Oireachtas Joint and Select Committees

Tuesday, 10 May 2022

Joint Oireachtas Committee on Climate Action

New Retrofitting Plan and the Built Environment: Discussion (Resumed)

Mr. Seamus Hoyne:

On the heat pump training, a number of education and training boards, ETBs, and a number of higher education institutions are also developing heat pump training courses. The vision is that we would be able to provide - if I can use the generic terms - the core training on the heat pump, the physics, the overall technology and the typical performance parameters that heat pumps work with, both for new build and retrofit, through the sector. The manufacturers can just top this up with specific knowledge for their relevant heat pump technologies. This is being worked on at the moment. Currently, the manufacturers are also constrained with demand to provide training and sometimes they are having to find basic training on building physics for potential installers. That could be taken care of centrally through our education system.

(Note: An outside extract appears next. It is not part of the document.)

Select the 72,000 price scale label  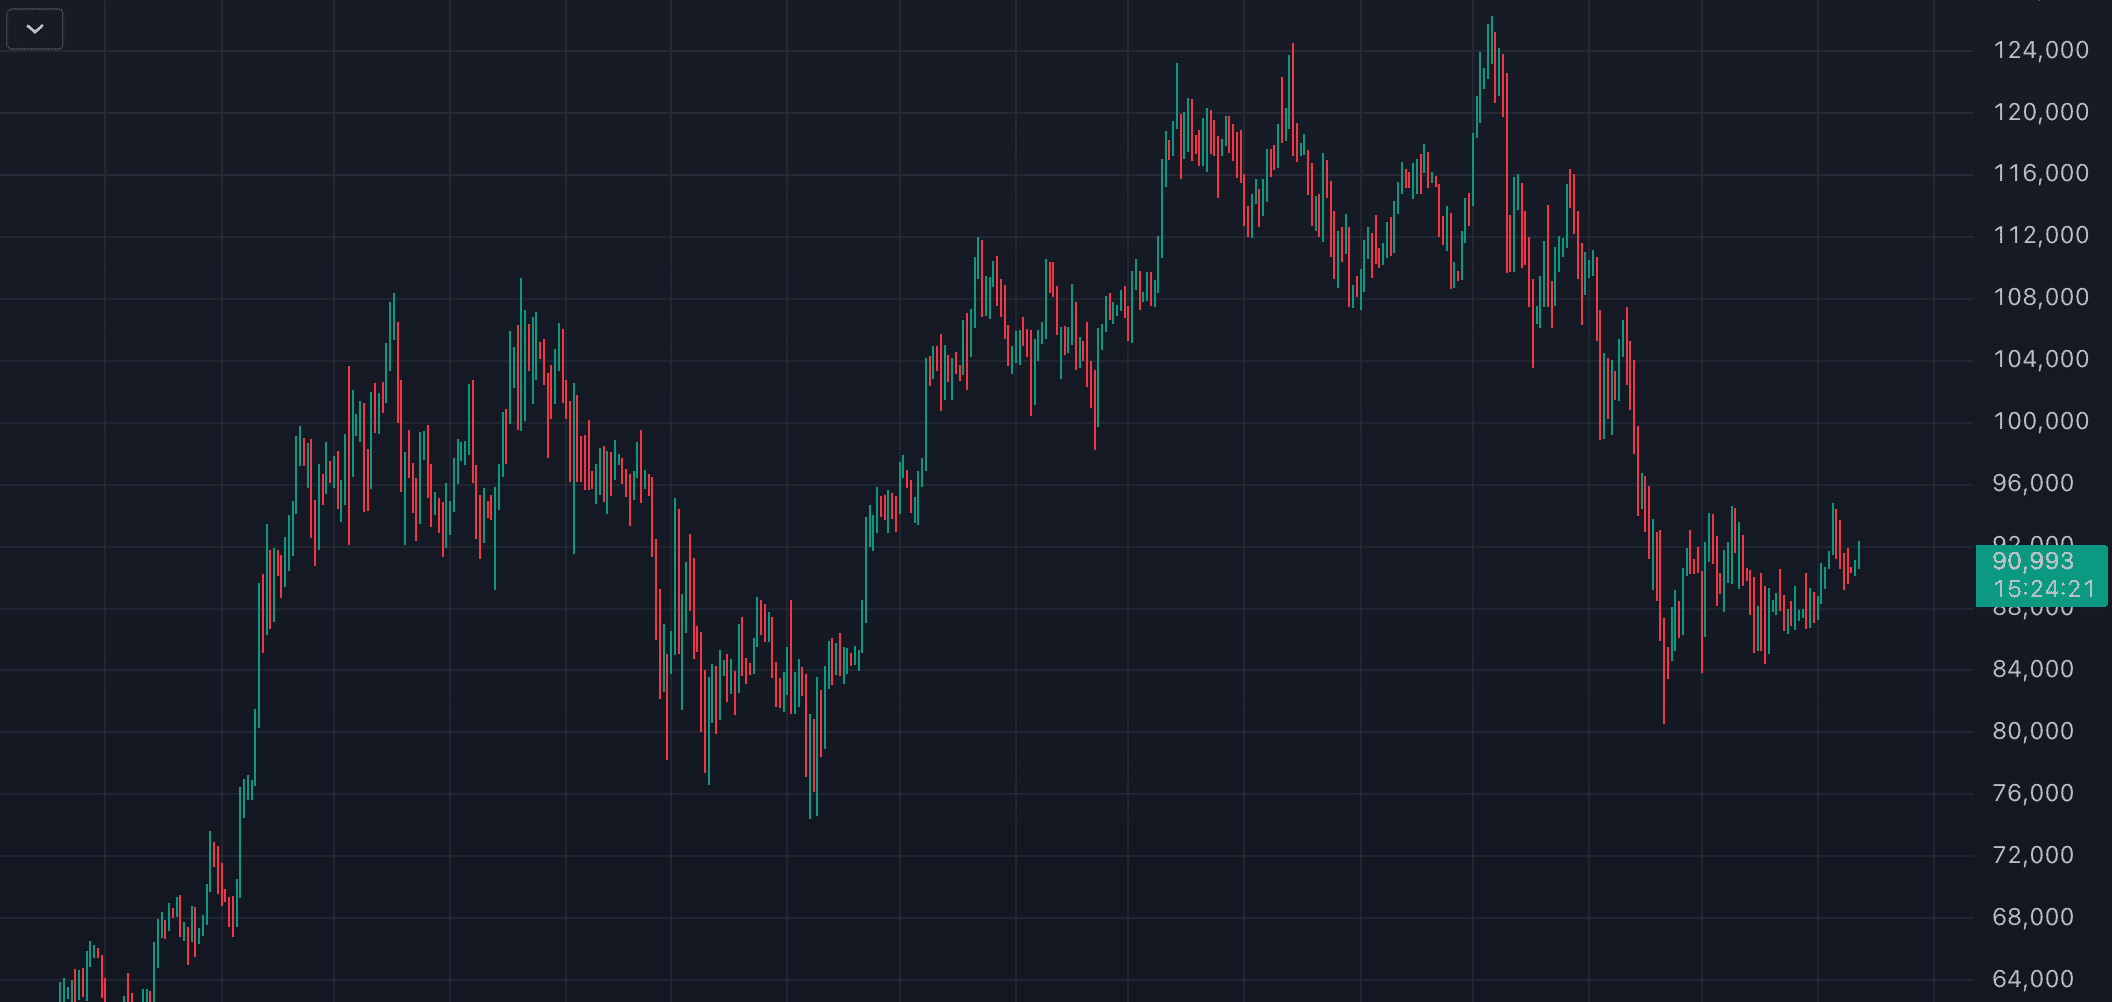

Absolutely, the apprenticeship system is evolving all of the time. We now have the Apprenticeship Council and new mechanisms to create new apprenticeships. We are going to see new types of apprentices and apprenticeship models in the coming years as the climate agenda becomes centre forward. For those who are interested in getting into the sector, they can look at the traditional apprenticeships, and the industry and others are also looking at new apprenticeship models where a person can be working and earning at the same time.

The Deputy asked about the assessor's report. If the building is an unusual typology or has particular differences that do not fit into the majority of the boxes that a dwelling energy assessment procedure tool provides, then it causes challenges for the assessor to provide a report that is non-standard. We have all been in those buildings where a home probably has a 1940s component, a 1950s component, a 1970s component and an add-on that was done in the 2000s. There can be four different building types in one location. It becomes somewhat complex. It is absolutely the case that we can deal relatively easily with the standard homes such as the semi-detached or detached buildings. Certainly, the approach in Electric Ireland Superhomes is that where a building is bespoke, we must nuance and manage the assessor's report in a particular way to reflect that particular building's requirements. That is an evolving process. The advice for those people who are unhappy would be to go back to their one-stop shop and engage with them further.

The digital academy for sustainable built environment, DASBE, came about from ten years of research and activity around education, training and sustainable building. The overall ultimate vision is that we must speed up how we educate and train the people working. We cannot wait for the traditional process to deliver the education and training that we need. This is because of the urgency around retrofitting and new build, dealing with traditional buildings, renewable energy development, and the digitisation agenda. This is viewed as a partnership between the Technological University of the Shannon, TUS; what was GMIT and is now Atlantic Technological University, ATU; the Tipperary Energy Agency and the Irish Green Building Council. Ultimately, we are trying to develop programmes faster. For example, the industry sector came to us for our new higher diploma in residential retrofit management. The one-stop shops we engage with have said to us that they need to upskill their engineers to be able to manage the scale of retrofits that we are going to be doing. We worked collectively with the industry to develop and validate the programme in a seven-month period, which in academia is relatively fast, while still meeting our quality assurance requirements. We will be launching that programme in September. In the example I referred to earlier, and which was mentioned, we took an existing continuing professional development programme that was developed with the Heritage Council.

We have attached academic credits to that. We have added additionality so we now have our certificate in energy renovation of traditional buildings and lots more. DASBE is trying to provide the programmes in a flexible way so people can access education, upskill themselves and work in the sector, and so people who do not have the skills acquire them and get employment in the sector. By using the digital academy, meaning online learning or in some cases blended learning where the majority is on line but we bring them in for workshops, practical demonstrations and site visits, we can access more people within Ireland and internationally to upskill and come to work in the sector. It is an industry-academia collaboration funded through the Higher Education Authority, HEA's human capital initiative and our job is to disrupt education and training activity so we can deliver efficient, effective, high-quality programmes in a new way.